AIM OF THE EXERCISE:
An exact copy of the lines from the top of the data through the line with "Sito web (997, 623)" is what you should give, with no pictures in it.

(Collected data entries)
Start of Block

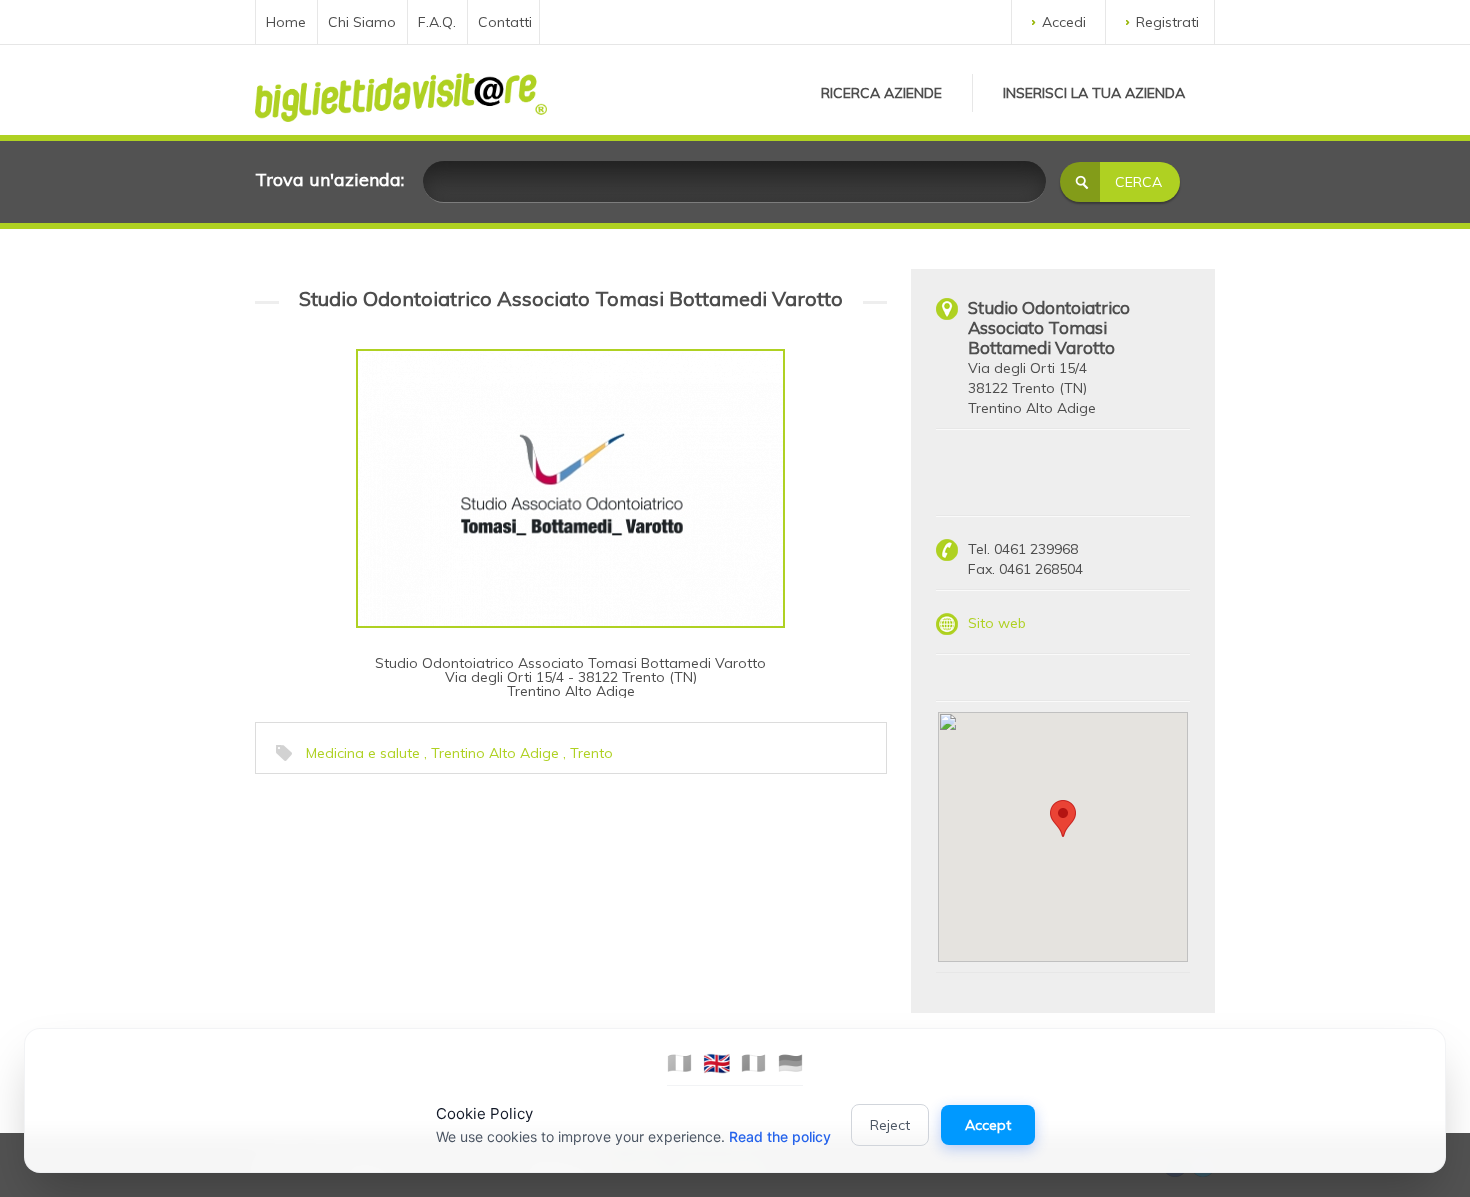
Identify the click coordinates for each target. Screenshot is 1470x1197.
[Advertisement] (410, 909)
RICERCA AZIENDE (881, 93)
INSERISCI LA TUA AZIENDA (1094, 93)
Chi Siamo (362, 22)
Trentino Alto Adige (495, 753)
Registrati (1167, 22)
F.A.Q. (437, 22)
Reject (890, 1125)
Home (286, 22)
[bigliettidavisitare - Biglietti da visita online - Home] (401, 92)
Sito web (997, 623)
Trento (591, 753)
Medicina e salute (363, 753)
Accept (988, 1125)
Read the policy (780, 1136)
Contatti (505, 22)
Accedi (1064, 22)
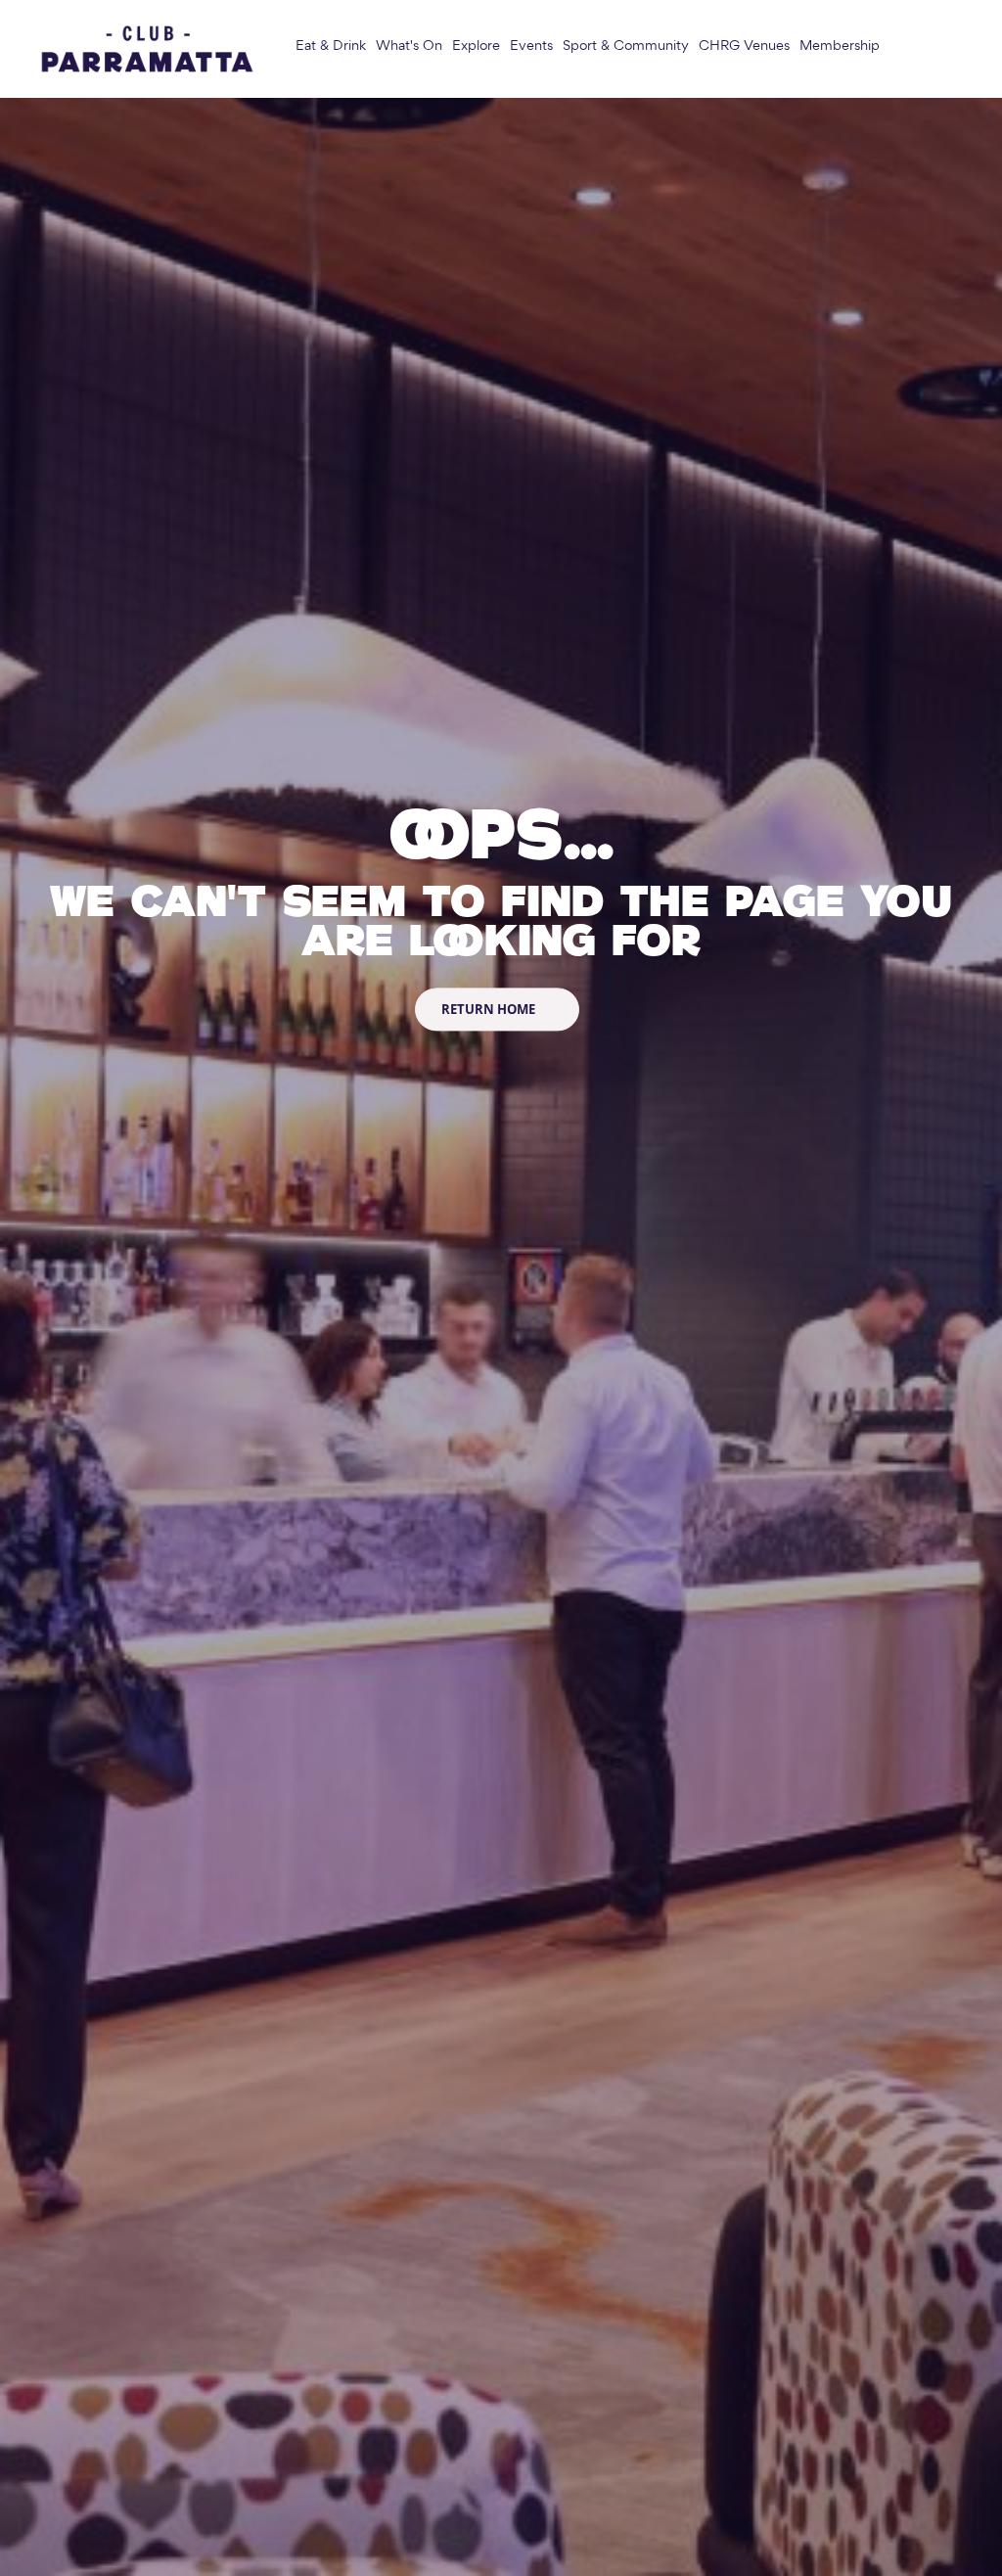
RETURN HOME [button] (489, 1009)
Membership (839, 46)
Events (531, 46)
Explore (476, 46)
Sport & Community (626, 46)
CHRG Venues (744, 46)
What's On (409, 46)
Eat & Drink (331, 46)
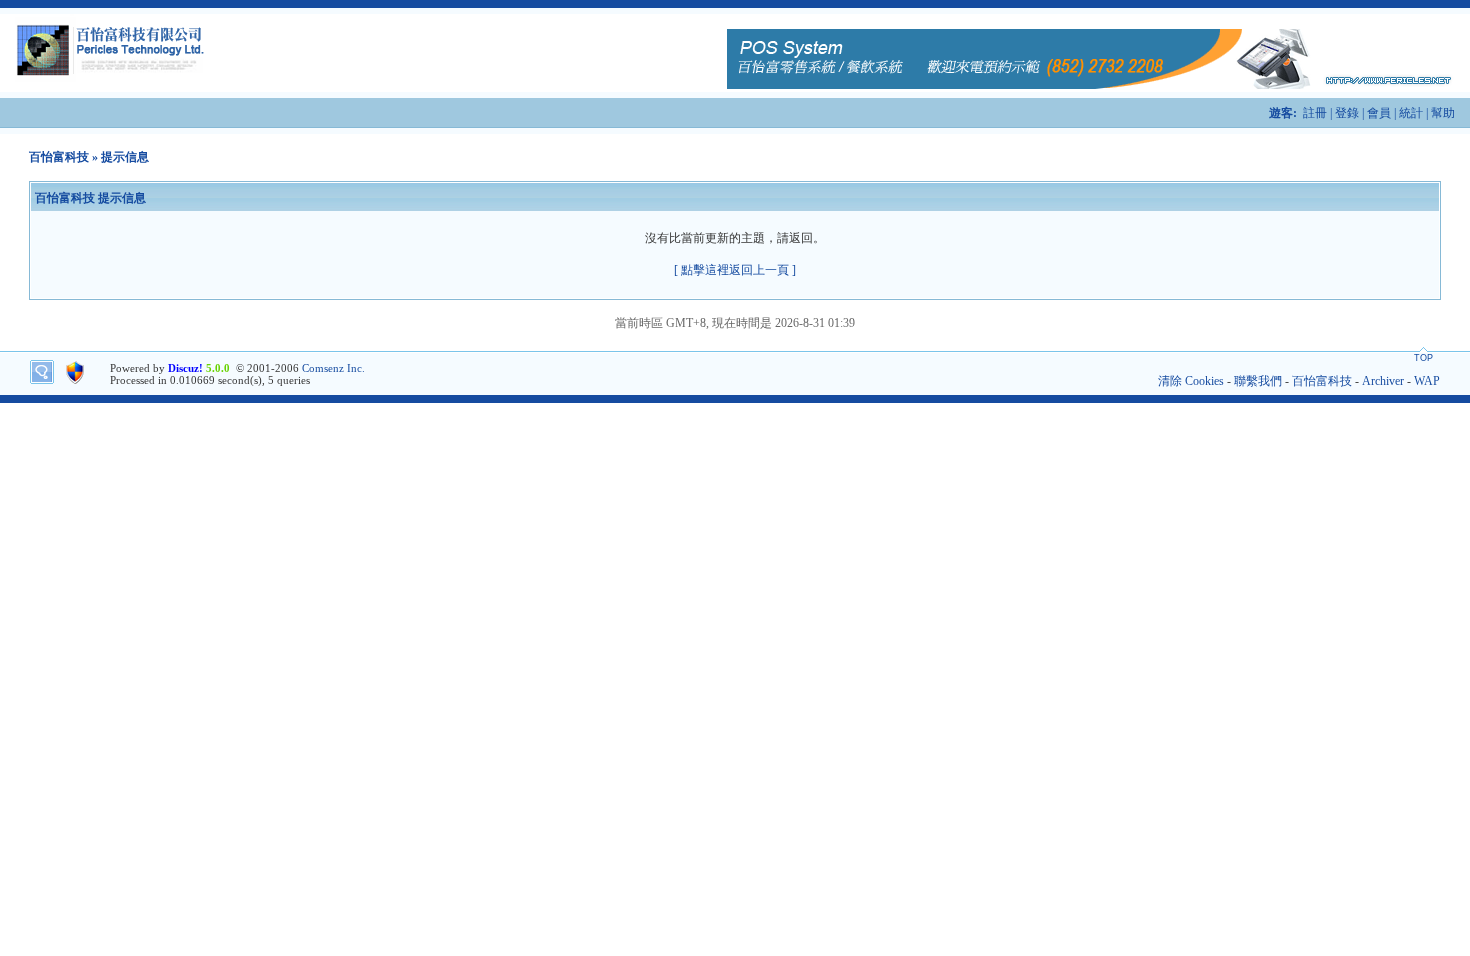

End of Block

SOLVED PROBLEM:
Identify the click coordinates for each target. Screenshot is 1470x1197.
[Advertisement] (410, 909)
RICERCA AZIENDE (881, 93)
INSERISCI LA TUA AZIENDA (1094, 93)
Chi Siamo (362, 22)
Trentino Alto Adige (495, 753)
Registrati (1167, 22)
F.A.Q. (437, 22)
Reject (890, 1125)
Home (286, 22)
[bigliettidavisitare - Biglietti da visita online - Home] (401, 92)
Sito web (997, 623)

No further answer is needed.